Successfully protected a major company of the oil and gas sector in a dispute over the unjustified collection of more than RUB 260 million in connection with a contractor agreement being terminated

The losses that were charged from our client (the defendant) were connected with its unilateral repudiation of the agreement and represented expenses that the contracting party (the claimant) had borne prior to termination. Our lawyers managed to prove that there were no grounds for losses to be compensated at the client's expense, given that the agreement had been terminated through the fault of the claimant itself (due to delayed performance), while most of the expenses were not supported by documents and were unrelated to the agreement. We protected the client from being unreasonably charged more than RUB 260 million of losses. The court dismissed the opponent’s lawsuit against our client in full.    

Supported a EUR 10 million transaction in which our client purchased a collection of contemporary art from abroad

The work of our team included preparing the sale and purchase of the collection and exclusive rights, as well as developing special guarantees and protective measures to mitigate the purchaser's civil law, tax and other risks in the current conditions. As a result, the transaction involving the acquisition of the collection, which included more than 100 works of well-known Russian artists, was successfully completed. 


Far East Office

Comprehensive legal support for a multibillion-dollar transaction

The experts of Pepeliaev Group provided legal support in a multibillion-dollar transaction where a Russian LLC was sold to and bought by a foreign company. Our lawyers advised the parties on all matters of the sale of membership interest and put together documents for the Russian notary to certify the transaction. This included advising on how to formalise documents and forms for the registration of amendments in the Unified Register of Legal Entities, assisting with the collection of necessary documents, preparing the necessary applications, as well as liaising with the Russian notary and state authorities in the process of examining the application. In the course of the performance of the transaction our lawyers interacted with various jurisdictions: Russia, India and UAE.

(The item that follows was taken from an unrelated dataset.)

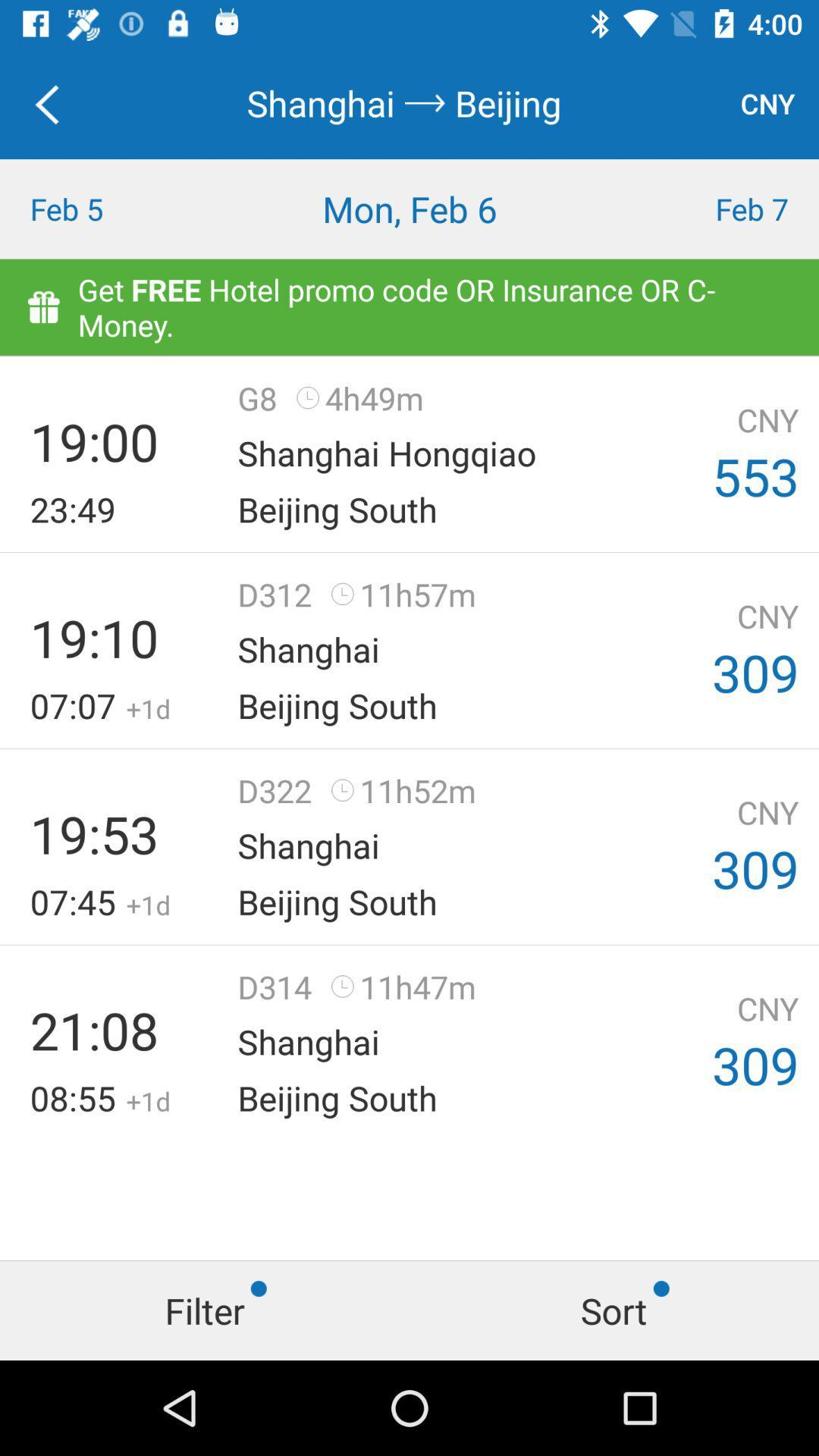  What do you see at coordinates (717, 208) in the screenshot?
I see `item to the right of mon, feb 6 item` at bounding box center [717, 208].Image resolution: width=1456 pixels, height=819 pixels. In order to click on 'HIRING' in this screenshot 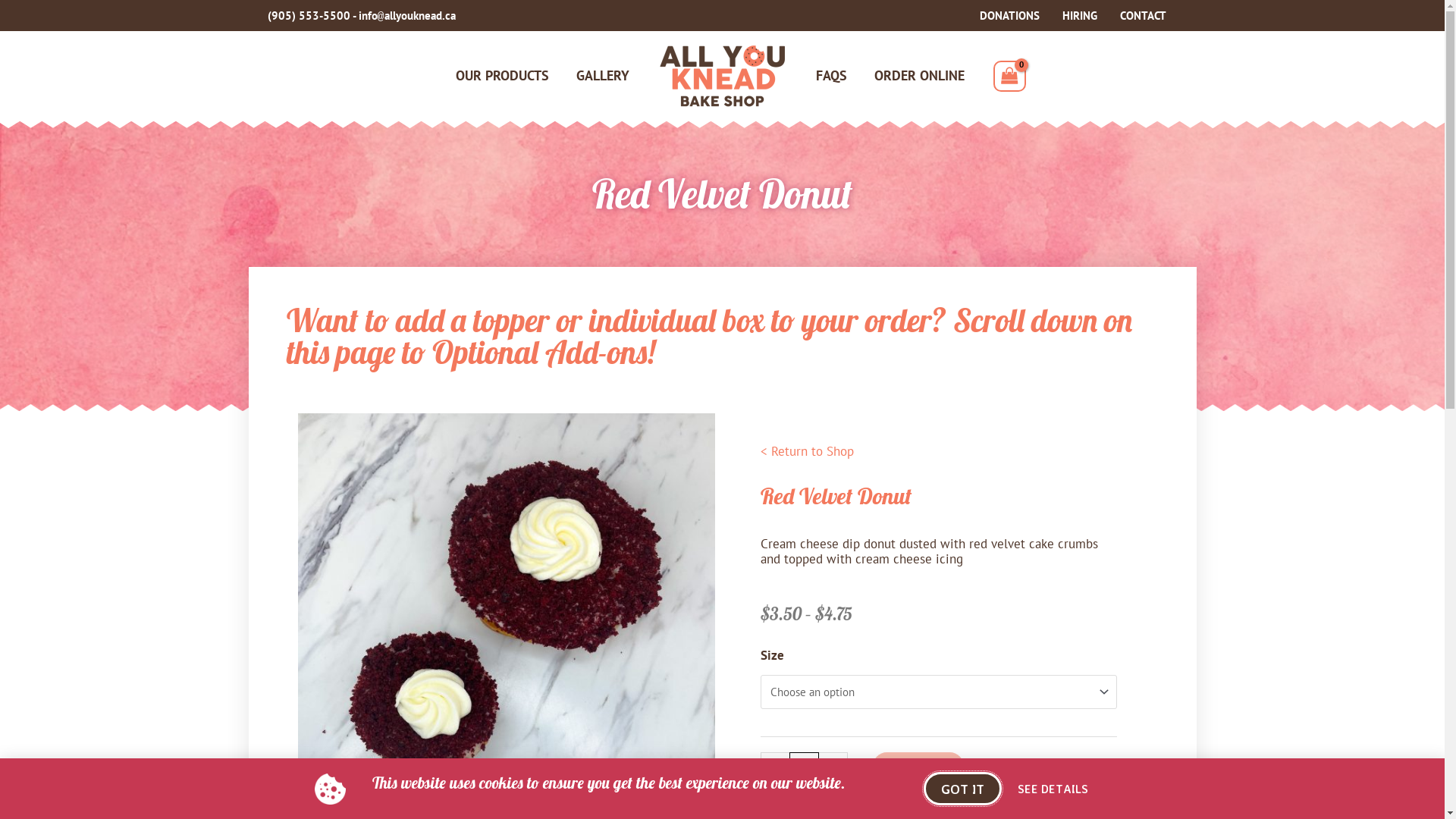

The project was complex owing to the large value of the transaction and the fact that preliminary agreements were signed under the laws of the UAE which affected the process of preparing the transaction in Russia.

Developed a corporate agreement between Russian and Chinese companies

The team from PG’s office provided comprehensive legal support to the client in drafting a corporate agreement between a Russian LLC and a Chinese company, as well as developing the business structure of the transaction. In addition, our lawyers advised the client on the issues of approving and entering into the corporate agreement and on negotiations with the Chinese party.

Within the project we were required to develop a plan and all the necessary documents for a Chinese investor to make investments in a Russian enterprise with the Chinese party setting a number of restrictions and conditions. The client’s main objective was to preserve the assets of the Russian company if the Chinese company fails to comply with the schedule of investments.

Advised a Korean client on doing business in the Far East

Our lawyers advised a major Korean corporation on creating a data centre in the Nadezhdinskaya advanced development territory. The project was complex in view of there being no direct legislative regulation on the subject of creating a data centre with the stated characteristics and in the interests of the Korean investor. Our experts had to offer the client specific measures for preventing various risks that were relevant to the Korean investor.